Text section ->
┌────────

She and local authorities blame the attack on Taliban militants – who deny involvement – and say the assailants acted on a tip-off from her father who vehemently opposed her working outside the home.
For Khatera, the attack caused not just the loss of her sight but the loss of a dream she had battled to achieve – to have an independent career. She joined the Ghazni police as an officer in its crime branch a few months ago.
“I wish I had served in police at least a year. If this had happened to me after that, it would have been less painful. It happened too soon … I only got to work and live my dream for three months,” she told Reuters.
The attack on Khatera, who only uses one name, is indicative of a growing trend, human rights activists say, of an intense and often violent backlash against women taking jobs, especially in public roles. In Khatera’s case, being a police officer could have also angered the Taliban.
The rights activists believe a mix of Afghanistan’s conservative social norms and an emboldened Taliban gaining influence while the United States withdraws its troops from the country is driving the escalation.
The Taliban are currently negotiating in Doha, Qatar, with the Afghan government to broker a peace deal in which many expect them to formally return to power, but progress is slow and there has been an uptick in fighting and attacks on officials and prominent women around the country.
“Though the situation for Afghan women in public roles has always been perilous, the recent spike in violence across the country has made matters even worse,” said Samira Hamidi, Amnesty International’s Afghanistan campaigner. “The great strides made on women’s rights in Afghanistan over more than a decade must not become a casualty of any peace deal with the Taliban.”
CHILDHOOD DREAM DASHED
Khatera’s dream as a child was to work outside the home and after years of trying to convince her father, to no avail, she was able to find support from her husband.

└────────

Supplied information ->
┌────────

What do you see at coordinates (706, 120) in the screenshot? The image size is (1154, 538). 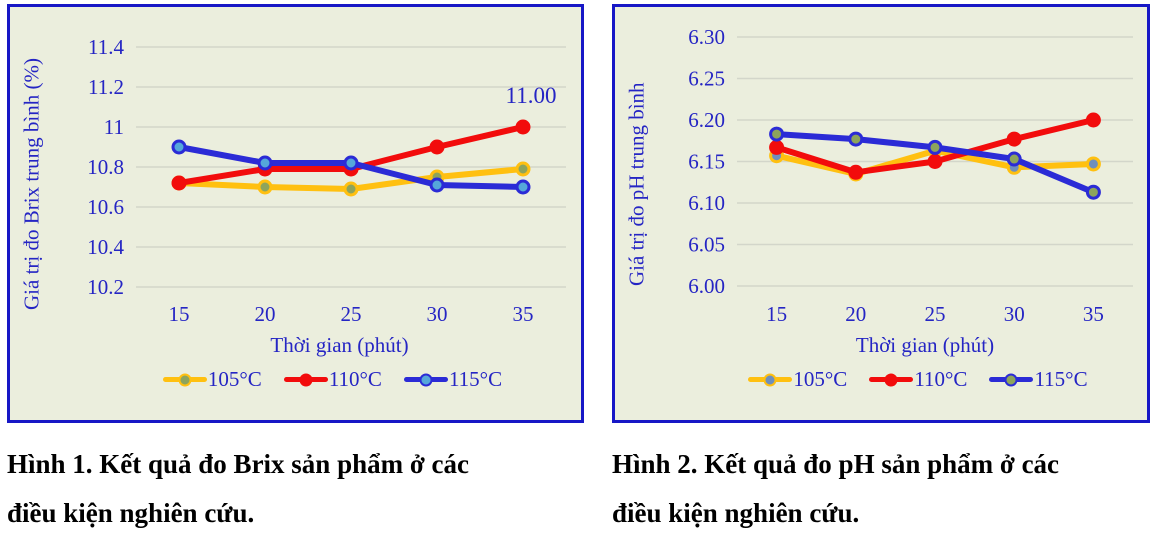 I see `svg-text: 6.20` at bounding box center [706, 120].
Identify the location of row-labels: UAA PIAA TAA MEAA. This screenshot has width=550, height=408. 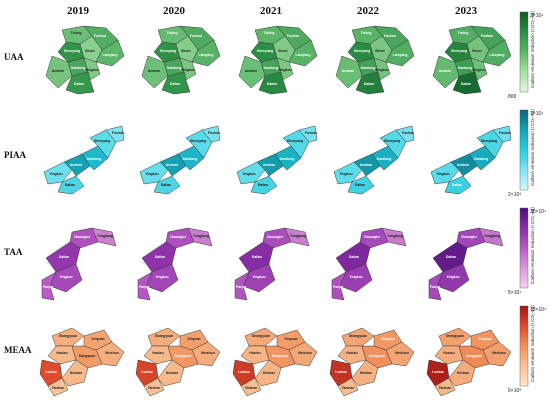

└────────

Work order A -> Summarize the text about Khatera in two sentences.
Work order B -> List every place named in the text about Khatera.

Task output A -> Khatera joined the Ghazni police crime branch a few months ago and lost her sight in an attack that she and local authorities blame on Taliban militants, who deny involvement, acting on a tip-off from her father, who opposed her working outside the home. Human rights activists say the attack reflects a growing, often violent backlash against women taking jobs in Afghanistan, driven by conservative social norms and an emboldened Taliban gaining influence as the United States withdraws its troops.

Task output B -> Ghazni, Afghanistan, the United States, Doha, Qatar